To determine the amount of carbonate carbon in geological rocks, a coulometric titration is utilised. With the addition of 2 M perchloric acid, heating, and automated coulometric titration, carbon dioxide is developed from the sample. Coulometric titration demonstrated increased efficiency and accuracy that was on par with gravimetric and gasometric methods. The measurement of alkalinity direct potentiometric titration can be used to calculate the total CO₂ concentration of a sea water sample at end. The fundamentals of a technique, initially put forth by Dyrssen, are addressed, and a development of it is presented. This technique enables measurements of Ar and CO₂ to be made at sea with accuracy of 0.17% and 0.68%, respectively, at the 95% confidence limit. Bicarbonate and total volatile fatty acid concentrations in anaerobic digesters can be found by using a straightforward, alkalimetric approach that involves a two-stage sequential titration. Bicarbonate and volatile fatty acid standard solutions were used to test the proposed technique over a pH range of 5.5 to 7.65. The amounts of total volatile fatty acids and bicarbonate in effluent samples from five laboratory anaerobic digesters processing various waste types were also determined using this method. By using the new technique, it was discovered that 96%of the volatile fatty acids and bicarbonate were recovered on average from standard solutions.

In the digester effluent samples, the total volatile fatty acid concentration determined using the new approach and those determined by a chromatographer were in good agreement.

Titration of the guest to solution of the host is the most typical method for quantifying interactions in supramolecular chemistry while observing changes in a physical property using Nuclear Magnetic Resonance (NMR), UV/visible spectroscopy (UV-Vis), fluorescence, or other methods.

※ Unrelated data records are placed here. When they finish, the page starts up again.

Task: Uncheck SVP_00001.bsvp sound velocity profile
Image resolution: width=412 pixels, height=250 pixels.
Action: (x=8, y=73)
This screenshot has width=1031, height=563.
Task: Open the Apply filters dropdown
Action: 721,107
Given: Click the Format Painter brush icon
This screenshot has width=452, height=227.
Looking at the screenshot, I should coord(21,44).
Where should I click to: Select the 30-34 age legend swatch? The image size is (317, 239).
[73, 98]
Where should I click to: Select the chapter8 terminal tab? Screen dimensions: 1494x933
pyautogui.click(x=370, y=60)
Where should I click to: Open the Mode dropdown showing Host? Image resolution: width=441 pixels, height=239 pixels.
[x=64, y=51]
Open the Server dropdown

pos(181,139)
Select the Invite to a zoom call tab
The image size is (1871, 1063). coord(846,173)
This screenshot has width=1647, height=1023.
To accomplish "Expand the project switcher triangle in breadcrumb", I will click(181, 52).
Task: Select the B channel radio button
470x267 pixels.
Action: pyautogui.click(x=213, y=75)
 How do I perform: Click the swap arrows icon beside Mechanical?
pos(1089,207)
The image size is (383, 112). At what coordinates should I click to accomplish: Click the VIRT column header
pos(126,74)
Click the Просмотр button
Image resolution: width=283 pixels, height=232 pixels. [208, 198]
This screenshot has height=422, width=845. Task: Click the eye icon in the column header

Despite the method's apparent simplicity, there are a number of concerns that need to be properly taken care of in order to guarantee the accuracy of the results. This includes the application of advanced data analysis techniques, such as global analysis, the use of non-linear rather than linear regression methods, the careful selection of a stoichiometric binding model, the choice of method (e.g., NMR vs. UV-Vis) and host concentration, and finally the estimation of uncertainties and confidence intervals for the results obtained.